In these mature production environments, enterprises prefer to assemble the right components from a modular stack rather than being forced to accept the default choice of a single platform. A healthcare intelligent agent, for instance, must read medical records, check for drug interactions, access hospital systems, generate recommendations, and maintain audit trails, functioning more like an executor moving between multiple services than a question-and-answer tool running in a single window. Similarly, an enterprise procurement agent requires access to inventory systems, contracts, approval flows, supplier networks, and payment gateways.
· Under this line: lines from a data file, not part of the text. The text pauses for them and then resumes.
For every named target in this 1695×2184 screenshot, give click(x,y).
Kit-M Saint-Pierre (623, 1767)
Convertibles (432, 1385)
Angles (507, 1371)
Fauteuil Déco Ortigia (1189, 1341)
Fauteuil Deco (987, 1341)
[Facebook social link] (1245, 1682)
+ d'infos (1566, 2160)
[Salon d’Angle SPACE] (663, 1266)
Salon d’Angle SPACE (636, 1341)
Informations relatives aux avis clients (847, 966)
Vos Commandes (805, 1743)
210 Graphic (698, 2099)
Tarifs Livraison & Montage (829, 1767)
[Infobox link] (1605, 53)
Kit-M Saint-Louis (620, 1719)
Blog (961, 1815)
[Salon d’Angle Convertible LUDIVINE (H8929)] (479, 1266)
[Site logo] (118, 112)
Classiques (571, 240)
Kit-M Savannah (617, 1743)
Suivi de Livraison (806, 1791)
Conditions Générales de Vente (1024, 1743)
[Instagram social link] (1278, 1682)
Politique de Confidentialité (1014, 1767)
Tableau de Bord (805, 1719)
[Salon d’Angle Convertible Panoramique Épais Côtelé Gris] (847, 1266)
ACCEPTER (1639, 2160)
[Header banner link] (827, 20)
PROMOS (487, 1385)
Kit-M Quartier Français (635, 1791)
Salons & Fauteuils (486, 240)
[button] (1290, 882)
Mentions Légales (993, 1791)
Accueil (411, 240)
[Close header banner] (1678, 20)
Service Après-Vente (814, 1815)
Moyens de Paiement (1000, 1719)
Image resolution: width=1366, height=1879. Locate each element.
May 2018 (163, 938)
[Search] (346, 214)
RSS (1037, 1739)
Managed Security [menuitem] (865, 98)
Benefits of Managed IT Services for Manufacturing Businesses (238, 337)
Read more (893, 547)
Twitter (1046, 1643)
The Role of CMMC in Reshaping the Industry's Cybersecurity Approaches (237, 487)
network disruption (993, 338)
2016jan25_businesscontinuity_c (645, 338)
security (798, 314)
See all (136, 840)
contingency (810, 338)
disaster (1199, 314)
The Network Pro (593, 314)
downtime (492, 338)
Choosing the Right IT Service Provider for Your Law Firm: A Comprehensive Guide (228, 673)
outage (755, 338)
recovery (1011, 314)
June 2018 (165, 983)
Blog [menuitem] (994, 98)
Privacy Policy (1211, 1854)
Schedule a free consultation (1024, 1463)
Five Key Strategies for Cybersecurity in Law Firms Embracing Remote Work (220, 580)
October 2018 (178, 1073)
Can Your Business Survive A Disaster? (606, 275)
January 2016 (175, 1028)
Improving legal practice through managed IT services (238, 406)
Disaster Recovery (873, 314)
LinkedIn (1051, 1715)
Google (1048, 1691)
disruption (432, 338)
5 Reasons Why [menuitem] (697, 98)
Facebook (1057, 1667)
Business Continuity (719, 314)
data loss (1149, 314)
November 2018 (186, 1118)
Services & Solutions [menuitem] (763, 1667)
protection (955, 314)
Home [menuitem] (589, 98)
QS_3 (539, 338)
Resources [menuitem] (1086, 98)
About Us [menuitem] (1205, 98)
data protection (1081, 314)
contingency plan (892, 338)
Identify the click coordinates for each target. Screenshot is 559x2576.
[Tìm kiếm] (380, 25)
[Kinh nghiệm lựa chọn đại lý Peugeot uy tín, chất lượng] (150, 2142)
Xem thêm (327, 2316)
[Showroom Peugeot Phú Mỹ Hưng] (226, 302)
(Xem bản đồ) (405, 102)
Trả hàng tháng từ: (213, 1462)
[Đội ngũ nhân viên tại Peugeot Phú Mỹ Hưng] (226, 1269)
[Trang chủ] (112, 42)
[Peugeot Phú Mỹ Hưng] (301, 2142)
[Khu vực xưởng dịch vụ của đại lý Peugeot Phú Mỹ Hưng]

This operational complexity reinforces the fragmentation of the stack, as the need for interoperability and specialized integration outweighs the benefits of a unified model interface.
The infrastructure supporting this new era can be dissected into distinct directions including orchestration, harness, memory, browser, routing, model marketplace, identity, and payments. The Orchestration Layer is poised to become the control center of the AI Agent era, managing the deployment, monitoring, authorization, collaboration, and risk mitigation of multiple agents within an organization, tasks that a single-model API cannot address effectively. A Harness serves as the 'execution shell' of the model; if the large model is the brain, the harness integrates it with files, databases, websites, robots, enterprise software, and physical devices, requiring specialized products for different connectivity scenarios. The Memory Layer addresses the critical problem of context transfer, ensuring that when multiple agents need to understand the same user, enterprise, or task, the context is not locked within a single chat window but is transferrable, authorizable, and auditable.
Value in Routing and Model Marketplaces derives from the necessity of multi-model deployment, where companies must determine which model is best suited for a specific task while balancing cost, latency, and accuracy, turning model competition into a scheduling problem rather than a simple ranking contest. Identity and Payments represent future-oriented but crucial layers for enabling agents to execute transactions, as the network must differentiate who is making a request, verify authorization, and ensure payment completion as machine traffic increases. If AI agents are to participate in e-commerce, subscriptions, micropayments, or enterprise procurement, existing human-oriented payment and identity systems will require significant transformation to accommodate autonomous behavior.
Despite these arguments for modularity, the boundaries of this narrative remain clear: large model companies are not expected to lose their dominance entirely. Cutting-edge models remain the foundation of the AI experience, with computing power, data, research teams, and distribution capabilities still concentrated in the hands of a few giants. If model capabilities continue to widen rapidly, the upper-level ecosystem may still revolve around these top platforms, potentially absorbing independent layers as features. The real divergence lies in whether the value of the AI Agent era will concentrate as it did during the chat app stage or disperse as AI enters real workflows where users prioritize integration with legacy systems, vendor switching, cost control, auditability, and cross-tool task completion over raw model intelligence.